Figure 4 The phylogenetic tree, constructed using core genome SNPs and the General Time Reversible (GTR) model, encompasses 36 Salmonella strains and incorporates metadata on year of isolation, serotype, and MLST. The tree is rooted with Salmonella enterica serovar Typhimurium LT2. The black bolded labels represent the blood group, while the non-bolded labels represent the fecal group.

Bioinformatics Analysis of Differential Genes Between Bloodstream and Fecal Isolates

To further explore the genetic diversity of Salmonella in relation to its clinical outcomes, we focused on core genes and genomic content associated with specific clinical presentations. Orthologous genes present across all isolates were defined as the core genome. We analyzed the genomes of 36 isolates, comprising 30 fecal isolates and 6 bloodstream infection isolates, to identify the genes constituting the core genome. Pan-genome analysis identified a total of 7219 distinct genes across all genomes, with 3564 genes shared by all isolates, representing the core genome library (Figure 5A). Subgroup analysis of the fecal and bloodstream isolates was performed to further elucidate the genetic specificity and commonality associated with different clinical isolates. The pan-genome of the 30 fecal isolates comprised 7086 genes, including 3655 core genes, while the pan-genome of the 6 bloodstream isolates consisted of 5306 genes, with 3656 core genes (Figure 5B and C).

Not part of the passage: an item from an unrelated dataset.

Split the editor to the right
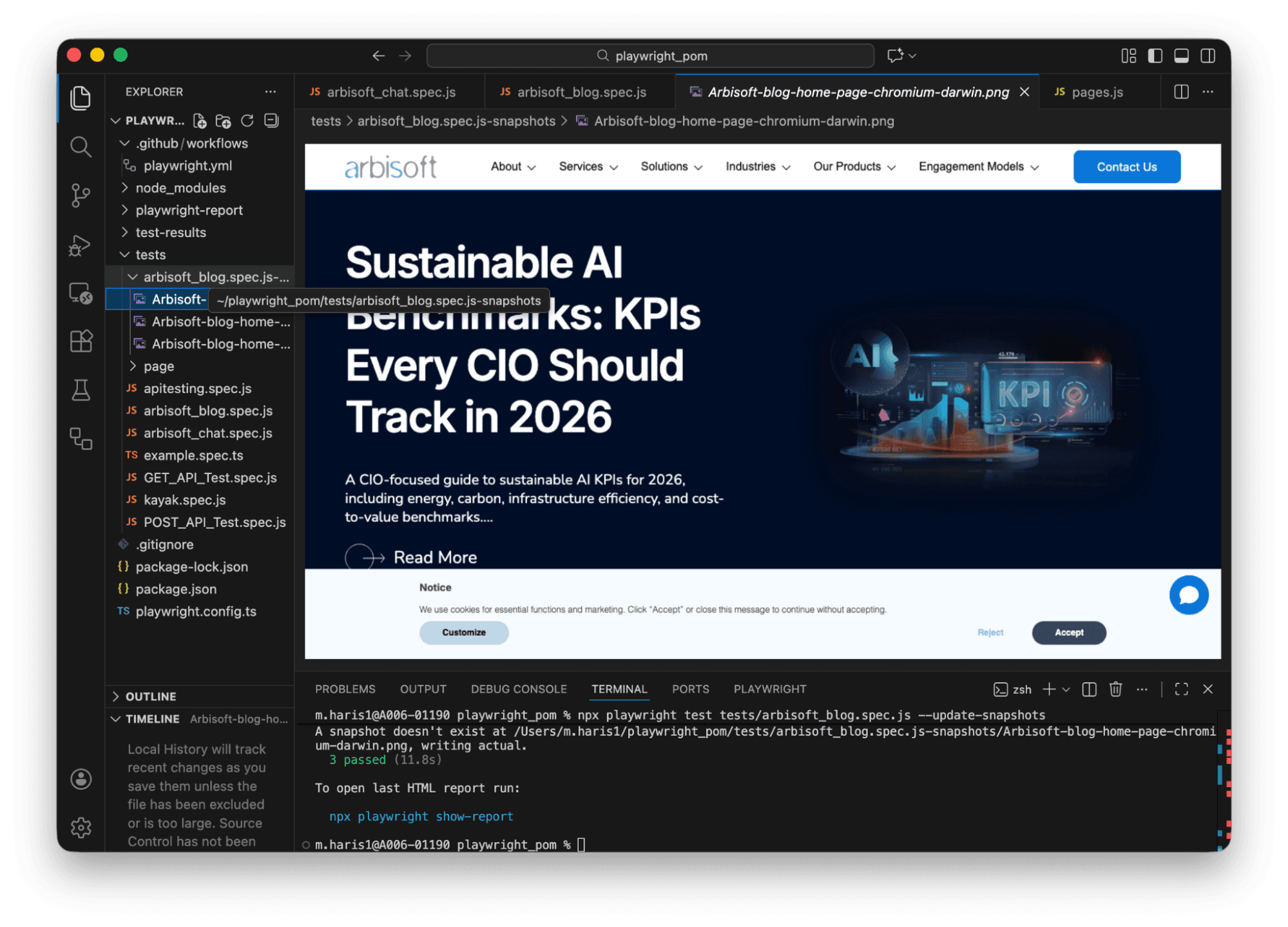The image size is (1288, 927). click(1181, 92)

Figure 5 Strain pan-genome and differential gene analysis results: (A) The pangenome analysis of the 36 isolates is illustrated as a flower plot, where the central number represents the count of core genes. The proximal part of each petal indicates the number of accessory genes, while the distal part denotes the number of unique genes and exclusively absent genes. (B) The pangenome analysis of the 30 fecal isolates is illustrated as a flower plot, where the central number represents the count of core genes. The proximal part of each petal indicates the number of accessory genes, while the distal part denotes the number of unique genes and exclusively absent genes. (C) The pangenome analysis of the 6 blood isolates is illustrated as a flower plot, where the central number represents the count of core genes. The proximal part of each petal indicates the number of accessory genes, while the distal part denotes the number of unique genes and exclusively absent genes. (D)Venn diagram of differentially expressed genes between blood and fecal core genomes.

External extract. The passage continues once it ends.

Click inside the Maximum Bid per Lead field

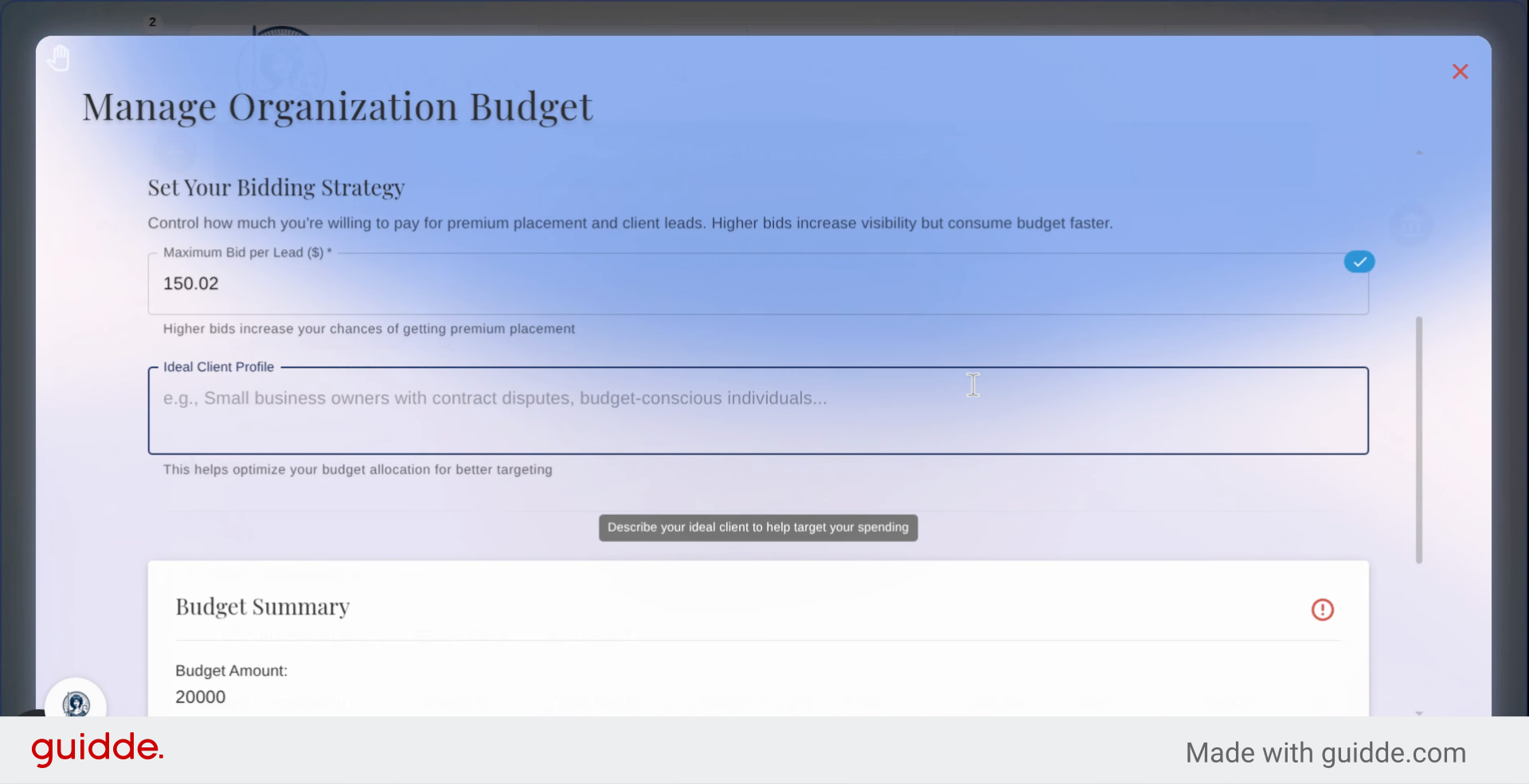(757, 283)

The pan-genome curve (Figure S3) revealed that the size of the pan-genome increased with the addition of new isolates, indicating that Salmonella possesses an open pan-genome and a strong ability to acquire exogenous genes. Functional annotation of the core genes showed enrichment in categories related to energy production (C), carbohydrate transport and metabolism (G), and amino acid transport and metabolism (E), suggesting their roles in fundamental bacterial metabolic processes. In contrast, accessory genes were predominantly enriched in transcription (K), replication, recombination, and repair (L), and uncharacterized functions (S), indicating their potential involvement in the storage and processing of genetic information (Figure 6).

Figure 6 The analysis of COG functional annotations.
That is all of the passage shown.